═══ KUTIPAN DOKUMEN ═══
Menyediakan mekanisme, otoritasi dan strategi yang senantiasa melibatkan publik sebagai subjek. Bukan asesoris dari eksistensi negara.

Dengan begitu tujuan bernegara di Pembukaan UUD 1945 dan basis perekonomian di Pasal 33 UUD 1945 dapat direalisasikan secara utuh menyeluruh.

Ancaman

Literasi Indonesia mencekam dan ironis. Bayangkan, posisi kita di segi literasi berada pada peringkat 60 dari 61 negara (Most Literate Nations in the World, 2016).

Minat baca hanya 0,1 persen atau setara dari 1000 orang hanya 1 orang memiliki minat membaca.

Fakta dimaksud menjadi tragis karena paradoks dengan kepemilikan gawai/smartphone.

Berdasarkan survei Hootsuite di bulan Januari 2018, lebih dari 132,7 juta orang Indonesia pemilik sekaligus pengguna gawai aktif.

Terbiasa mengakses sosial media, baik itu facebook, instragram, path, whatsapp secara agresif.

Maka, dapat diduga sebuah bencana peradaban terjadi. Bagaimana mungkin dari 132,7 orang di atas bisa menggunakan gawai secara bermutu apabila peringkat literasinya nomor dua terbawah dari survei 61 negara di dunia.

Tidak heran wabah hoaks sebagai tanda rezim post-truth begitu leluasa bersemayam dalam tubuh komunikasi dunia maya kita.

Rezim post-truth tidak dapat dianggap enteng karena mengapitalisasi emosionalitas informasi dan reproduksinya secara berulang-ulang melalui media sosial tanpa peduli pada fakta dan kebenaran.

Menurut Moh Yasir Alimi (Mediatisasi Agama Post-Truth dan Ketahanan Nasional, 2018), post-truth merupakan penegasan supremasi ideologis yang digunakan oleh para praktisi untuk memaksa seseorang mempercayai sesuatu tanpa menghiraukan bukti.
═══
YANG DIMINTA:
**a)** Berikan kembali sebagian kutipan tentang literasi di Indonesia, mulai dari kata-kata yang memuat "Dengan begitu tujuan" dan berhenti setelah "whatsapp secara agresif.".
**b)** Teruskan kutipan tentang literasi di Indonesia setelah kalimat terakhirnya.
Baris data di bawah tidak perlu dipakai.
═══ DATA TERCATAT ═══
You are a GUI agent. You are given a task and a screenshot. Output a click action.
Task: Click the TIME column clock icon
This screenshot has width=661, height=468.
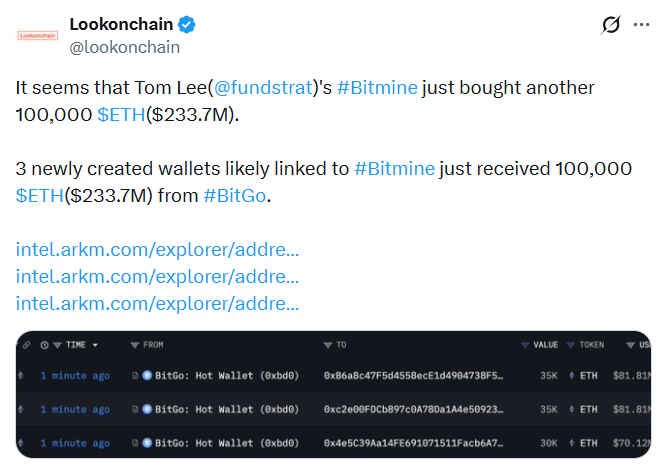[x=45, y=345]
═══
HASIL TIAP TUGAS:
**a)**
Dengan begitu tujuan bernegara di Pembukaan UUD 1945 dan basis perekonomian di Pasal 33 UUD 1945 dapat direalisasikan secara utuh menyeluruh.

Ancaman

Literasi Indonesia mencekam dan ironis. Bayangkan, posisi kita di segi literasi berada pada peringkat 60 dari 61 negara (Most Literate Nations in the World, 2016).

Minat baca hanya 0,1 persen atau setara dari 1000 orang hanya 1 orang memiliki minat membaca.

Fakta dimaksud menjadi tragis karena paradoks dengan kepemilikan gawai/smartphone.

Berdasarkan survei Hootsuite di bulan Januari 2018, lebih dari 132,7 juta orang Indonesia pemilik sekaligus pengguna gawai aktif.

Terbiasa mengakses sosial media, baik itu facebook, instragram, path, whatsapp secara agresif.

**b)**
Rezim post-truth memproduksi hoaks atau berita palsu sebagai komoditi untuk mencapai kepentingan politiknya.

Post-truth dan hoaks mendapat lahan subur di Indonesia karena belum tampak upaya sistematis melakukan percepatan meningkatkan jumlah maupun mutu literasi.

Ada dosa besar di ranah pendidikan yang gagal merespons arus global yang secara “ganas” membongkar struktur rasionalitas publik digantikan dengan pendekatan emosional untuk sesuatu yang faktual.

Praktis, demokrasi akan terancam bila tidak ada agenda darurat mengatasi kesenjangan antara pemanfaatan teknologi dengan kapasitas pengguna teknologi.

Ancaman lain bagi demokrasi adalah mutu kaum milenial.

Ada buku bagus terbitan tahun 2019 yang ditulis Yuswohady dkk bertajuk Millenials Kill Everything.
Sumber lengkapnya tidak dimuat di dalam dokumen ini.